À travers cette histoire aussi belle que tragique, del Toro raconte le trouble d’une époque. L’âge où les gens ne vont plus au cinéma et où la peur obsédante du communisme ronge tout le monde.
Et au milieu de ce monde, une romance où la peau rencontre les écailles. J’ai entendu quelques personnes me dire que le film était absurde à cause de cette amourette de pataugeoire, mais après tout, pourquoi pas ? Certes, on peut trouver ça ridicule quand Elisa raconte à sa copine Zelda comment elle a fait l’amour avec l’homme-poisson, mais cet amour est émotionnel avant tout ! Elisa a trouvé une figure masculine appréciable en cet amant à branchies, car tous les hommes qui l’entoure sont soit des lâches soit d’horribles connards. Tout comme lui, elle a des fentes sur le cou et est incapable de communiquer avec les autres, elle est l’alter ego féminin du poisson sans en avoir l’apparence exacte.
Et c’est pour ça que cette histoire d’amour est si belle, parce que les personnages sont deux parias perdus qui se sont retrouvés sur le même chemin à cause du destin.
Hé, les fans de John Carpenter, bandes de mécanophiles manqués, je vous vois au fond de la pièce !
Ce cher homme-poisson me rappelle deux personnages : la Créature du Lac Noir, du film éponyme et aussi Abe Sapien, humanoïde croisé poisson et collègue d’Hellboy (personnage qui a pris vie dans deux films de del Toro !). Si il en a un peu les traits, il ne partage pas grand-chose avec les deux personnages, sauf peut-être le goût qu’il a pour les femmes, que semble aussi avoir la créature dans le film de Jack Arnold. Belle prestation de la part de Doug Jones, porter un tel costume ne doit pas être facile, mais aussi bravo à Legacy Effects, pour avoir créer une créature plus vraie que nature !

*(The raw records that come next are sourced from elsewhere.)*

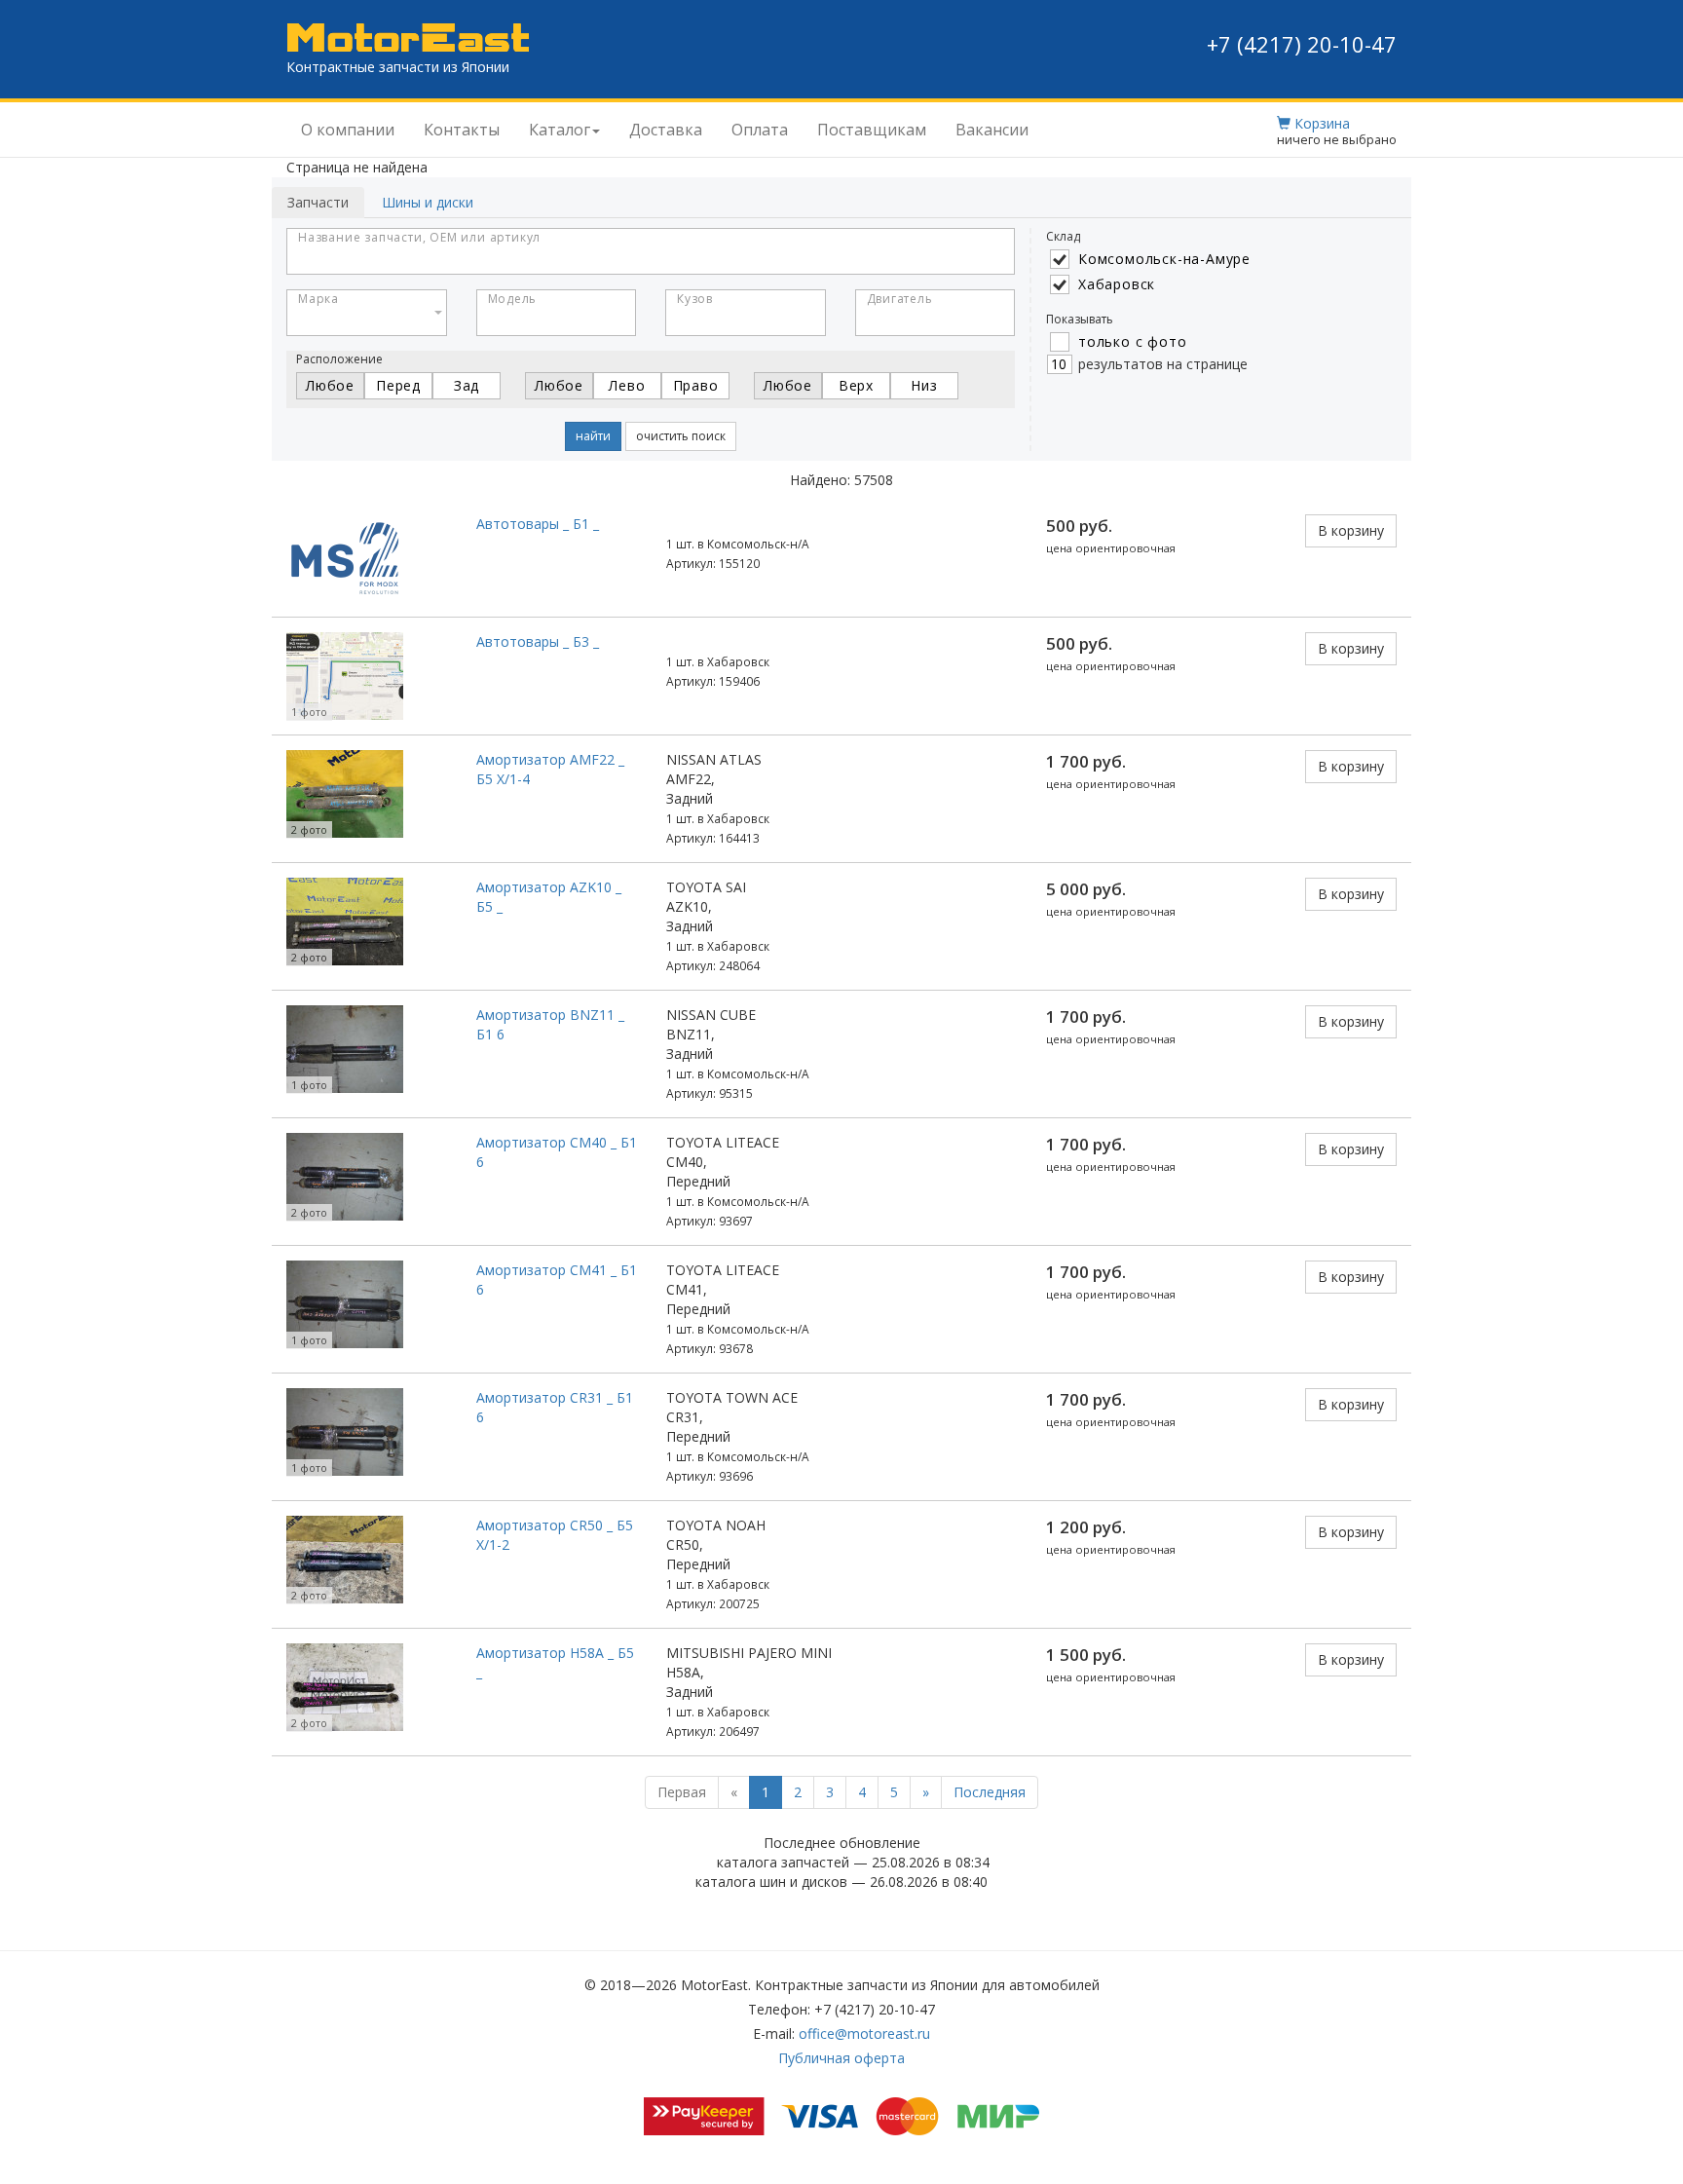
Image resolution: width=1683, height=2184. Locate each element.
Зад (466, 385)
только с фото (1132, 341)
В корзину (1351, 530)
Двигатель (900, 298)
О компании (347, 129)
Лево (627, 385)
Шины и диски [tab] (427, 202)
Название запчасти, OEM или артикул (419, 237)
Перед (398, 385)
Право (696, 385)
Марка (318, 298)
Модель (513, 298)
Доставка (665, 129)
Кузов (695, 298)
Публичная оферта (841, 2058)
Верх (856, 385)
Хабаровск (1116, 284)
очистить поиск (681, 436)
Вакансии (991, 129)
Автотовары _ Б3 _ (537, 641)
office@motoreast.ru (864, 2033)
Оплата (759, 129)
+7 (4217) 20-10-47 (1302, 43)
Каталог (559, 129)
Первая (681, 1792)
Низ (924, 385)
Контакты (462, 129)
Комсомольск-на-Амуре (1164, 258)
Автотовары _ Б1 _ (537, 523)
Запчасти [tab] (318, 202)
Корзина (1320, 123)
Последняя (990, 1792)
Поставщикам (871, 129)
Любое (330, 385)
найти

Outre le thème principal de l’amour impossible, plein de sujets sont traités de manière plus ou moins explicites, comme souvent chez le réalisateur. Bien sûr, il y a une critique de la recherche militaire, qui préfère détruire plutôt que d’apprendre, et un «female gaze» très fort, avec des héroïnes prises en étau entre leur travail laborieux et des hommes qui ne les respecte pas (Michael Shannon incarne probablement l’une des plus grosses ordures du cinéma !). Il y a aussi la croyance et l’espoir, le besoin de croire en quelque chose et de ne pas se fier à un destin qui semble tout tracé. Le passage du temps, la routine mais aussi la vieillesse, la solitude vécue par le vieux Giles mais aussi par Elisa. Et mon sujet préféré : l’évasion !
Que ce soit devant la télé, au cinéma ou en écoutant des disques, les personnages trouvent un refuge dans l’art, avec les claquettes, les comédies musicales et les beaux costumes. Même l’homme-poisson, perdu dans cette civilisation qui n’a que haine pour lui semble apprécier les images en mouvements et quelques pas de danse.
La Forme de l’Eau : une belle histoire à la fois irréel et très humaine, avec une esthétique baroque et vintage à souhait, entre les labos secrets et les appartements inondés. Comment conclure ? Je vais juste dire qu’ils se marièrent et eurent plein de petits têtards !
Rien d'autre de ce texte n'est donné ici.